(EXERCISE DATA begins)

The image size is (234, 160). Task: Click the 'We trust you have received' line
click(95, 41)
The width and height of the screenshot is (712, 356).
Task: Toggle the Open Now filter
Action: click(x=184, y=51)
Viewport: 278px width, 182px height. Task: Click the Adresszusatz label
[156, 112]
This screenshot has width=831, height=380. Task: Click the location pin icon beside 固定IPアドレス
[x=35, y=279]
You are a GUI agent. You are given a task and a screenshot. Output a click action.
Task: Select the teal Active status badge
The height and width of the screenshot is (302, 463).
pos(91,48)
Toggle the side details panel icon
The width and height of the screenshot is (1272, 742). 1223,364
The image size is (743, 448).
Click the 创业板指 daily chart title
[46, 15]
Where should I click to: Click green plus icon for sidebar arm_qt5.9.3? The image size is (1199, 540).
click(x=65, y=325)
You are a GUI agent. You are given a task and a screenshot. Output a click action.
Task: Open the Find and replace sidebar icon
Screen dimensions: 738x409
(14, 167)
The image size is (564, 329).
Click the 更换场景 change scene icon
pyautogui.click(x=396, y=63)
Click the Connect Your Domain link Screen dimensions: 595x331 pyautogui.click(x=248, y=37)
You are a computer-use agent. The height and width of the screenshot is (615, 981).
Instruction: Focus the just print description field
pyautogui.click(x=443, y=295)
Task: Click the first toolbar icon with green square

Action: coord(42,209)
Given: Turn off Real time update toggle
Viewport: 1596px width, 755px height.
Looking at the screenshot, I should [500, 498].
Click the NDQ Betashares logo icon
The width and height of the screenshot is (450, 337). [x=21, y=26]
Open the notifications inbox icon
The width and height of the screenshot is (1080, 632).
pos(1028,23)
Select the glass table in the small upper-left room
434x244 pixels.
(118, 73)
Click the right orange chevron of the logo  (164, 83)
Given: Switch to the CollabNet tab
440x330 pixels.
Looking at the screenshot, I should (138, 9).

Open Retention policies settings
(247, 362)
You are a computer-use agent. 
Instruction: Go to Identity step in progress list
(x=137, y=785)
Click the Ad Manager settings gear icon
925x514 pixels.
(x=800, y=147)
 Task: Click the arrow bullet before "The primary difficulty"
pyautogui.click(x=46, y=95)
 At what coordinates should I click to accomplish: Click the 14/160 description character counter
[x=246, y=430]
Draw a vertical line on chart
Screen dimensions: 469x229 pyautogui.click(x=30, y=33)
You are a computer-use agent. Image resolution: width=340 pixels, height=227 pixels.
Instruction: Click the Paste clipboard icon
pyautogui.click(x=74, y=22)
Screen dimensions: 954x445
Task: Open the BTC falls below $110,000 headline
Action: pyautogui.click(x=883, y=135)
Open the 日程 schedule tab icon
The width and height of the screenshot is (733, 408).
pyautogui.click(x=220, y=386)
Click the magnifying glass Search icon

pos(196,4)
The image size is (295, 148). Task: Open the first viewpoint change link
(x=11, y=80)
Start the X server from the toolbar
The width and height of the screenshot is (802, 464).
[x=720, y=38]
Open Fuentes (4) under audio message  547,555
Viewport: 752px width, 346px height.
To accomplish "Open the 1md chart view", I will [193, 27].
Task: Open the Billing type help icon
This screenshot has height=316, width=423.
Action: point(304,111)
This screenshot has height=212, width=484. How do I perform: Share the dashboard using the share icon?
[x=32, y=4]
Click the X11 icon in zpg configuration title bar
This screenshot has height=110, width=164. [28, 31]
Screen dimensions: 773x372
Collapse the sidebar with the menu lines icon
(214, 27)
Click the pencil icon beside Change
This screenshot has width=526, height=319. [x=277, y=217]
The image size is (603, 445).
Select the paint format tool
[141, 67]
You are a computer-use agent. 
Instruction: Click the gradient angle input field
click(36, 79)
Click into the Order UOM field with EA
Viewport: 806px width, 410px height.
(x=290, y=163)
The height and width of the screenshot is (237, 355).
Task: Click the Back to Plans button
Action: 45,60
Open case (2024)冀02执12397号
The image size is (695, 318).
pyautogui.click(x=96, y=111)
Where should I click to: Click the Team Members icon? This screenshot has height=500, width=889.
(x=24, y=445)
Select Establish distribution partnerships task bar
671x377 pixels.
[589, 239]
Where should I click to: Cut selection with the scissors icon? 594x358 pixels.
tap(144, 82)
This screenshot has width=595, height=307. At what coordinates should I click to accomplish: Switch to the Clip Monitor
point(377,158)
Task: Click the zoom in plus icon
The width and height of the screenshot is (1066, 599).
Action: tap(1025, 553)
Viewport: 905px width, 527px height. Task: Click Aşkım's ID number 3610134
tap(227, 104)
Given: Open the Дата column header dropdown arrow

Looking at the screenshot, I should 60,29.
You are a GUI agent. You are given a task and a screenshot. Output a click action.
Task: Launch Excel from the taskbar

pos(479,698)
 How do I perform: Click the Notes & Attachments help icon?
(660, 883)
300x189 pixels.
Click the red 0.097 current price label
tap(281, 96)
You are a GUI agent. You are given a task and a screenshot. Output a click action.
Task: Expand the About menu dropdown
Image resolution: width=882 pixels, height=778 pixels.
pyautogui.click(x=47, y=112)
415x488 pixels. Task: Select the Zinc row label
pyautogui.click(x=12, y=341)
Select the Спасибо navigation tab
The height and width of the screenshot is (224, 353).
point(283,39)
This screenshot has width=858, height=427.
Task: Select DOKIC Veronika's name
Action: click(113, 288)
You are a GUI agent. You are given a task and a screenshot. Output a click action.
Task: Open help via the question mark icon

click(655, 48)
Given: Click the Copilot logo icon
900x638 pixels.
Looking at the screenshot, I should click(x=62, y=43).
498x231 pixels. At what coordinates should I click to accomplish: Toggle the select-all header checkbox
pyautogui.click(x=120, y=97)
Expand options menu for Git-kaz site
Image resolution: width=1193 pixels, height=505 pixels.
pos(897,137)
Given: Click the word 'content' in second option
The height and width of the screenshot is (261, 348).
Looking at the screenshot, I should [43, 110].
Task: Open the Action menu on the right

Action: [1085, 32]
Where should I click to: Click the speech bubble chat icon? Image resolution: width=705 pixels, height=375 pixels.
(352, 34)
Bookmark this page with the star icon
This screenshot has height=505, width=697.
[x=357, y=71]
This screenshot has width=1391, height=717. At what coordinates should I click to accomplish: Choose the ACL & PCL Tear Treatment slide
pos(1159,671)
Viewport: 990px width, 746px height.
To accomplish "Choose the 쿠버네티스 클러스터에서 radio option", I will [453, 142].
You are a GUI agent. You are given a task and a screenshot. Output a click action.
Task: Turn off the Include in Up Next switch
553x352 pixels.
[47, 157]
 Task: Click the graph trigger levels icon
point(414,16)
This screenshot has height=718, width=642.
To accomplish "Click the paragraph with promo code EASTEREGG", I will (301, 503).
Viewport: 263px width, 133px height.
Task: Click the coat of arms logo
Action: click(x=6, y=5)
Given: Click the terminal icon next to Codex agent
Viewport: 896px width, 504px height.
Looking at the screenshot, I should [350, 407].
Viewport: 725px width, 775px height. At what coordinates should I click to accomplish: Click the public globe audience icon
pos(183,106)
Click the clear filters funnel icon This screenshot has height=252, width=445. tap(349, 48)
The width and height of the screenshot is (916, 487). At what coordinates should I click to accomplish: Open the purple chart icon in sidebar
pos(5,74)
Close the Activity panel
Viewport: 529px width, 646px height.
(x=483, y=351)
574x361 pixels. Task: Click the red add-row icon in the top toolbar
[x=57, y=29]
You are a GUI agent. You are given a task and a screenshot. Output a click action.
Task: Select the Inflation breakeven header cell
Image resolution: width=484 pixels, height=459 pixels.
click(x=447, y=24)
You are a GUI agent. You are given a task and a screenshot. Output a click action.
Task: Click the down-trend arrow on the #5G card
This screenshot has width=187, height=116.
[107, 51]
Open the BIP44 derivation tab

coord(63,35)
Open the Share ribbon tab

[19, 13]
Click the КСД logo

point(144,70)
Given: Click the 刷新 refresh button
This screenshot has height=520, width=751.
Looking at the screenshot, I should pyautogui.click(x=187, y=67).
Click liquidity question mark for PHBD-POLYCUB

(EXERCISE DATA ends)

# EXERCISE
Exactly the lines from the one containing "Task: Click the graph trigger levels icon" through the last line of the material above are to be returned, with nothing else.

# TASK ANSWER
 Task: Click the graph trigger levels icon
point(414,16)
This screenshot has height=718, width=642.
To accomplish "Click the paragraph with promo code EASTEREGG", I will (301, 503).
Viewport: 263px width, 133px height.
Task: Click the coat of arms logo
Action: click(x=6, y=5)
Given: Click the terminal icon next to Codex agent
Viewport: 896px width, 504px height.
Looking at the screenshot, I should [350, 407].
Viewport: 725px width, 775px height. At what coordinates should I click to accomplish: Click the public globe audience icon
pos(183,106)
Click the clear filters funnel icon This screenshot has height=252, width=445. tap(349, 48)
The width and height of the screenshot is (916, 487). At what coordinates should I click to accomplish: Open the purple chart icon in sidebar
pos(5,74)
Close the Activity panel
Viewport: 529px width, 646px height.
(x=483, y=351)
574x361 pixels. Task: Click the red add-row icon in the top toolbar
[x=57, y=29]
You are a GUI agent. You are given a task and a screenshot. Output a click action.
Task: Select the Inflation breakeven header cell
Image resolution: width=484 pixels, height=459 pixels.
click(x=447, y=24)
You are a GUI agent. You are given a task and a screenshot. Output a click action.
Task: Click the down-trend arrow on the #5G card
This screenshot has width=187, height=116.
[107, 51]
Open the BIP44 derivation tab

coord(63,35)
Open the Share ribbon tab

[19, 13]
Click the КСД logo

point(144,70)
Given: Click the 刷新 refresh button
This screenshot has height=520, width=751.
Looking at the screenshot, I should pyautogui.click(x=187, y=67).
Click liquidity question mark for PHBD-POLYCUB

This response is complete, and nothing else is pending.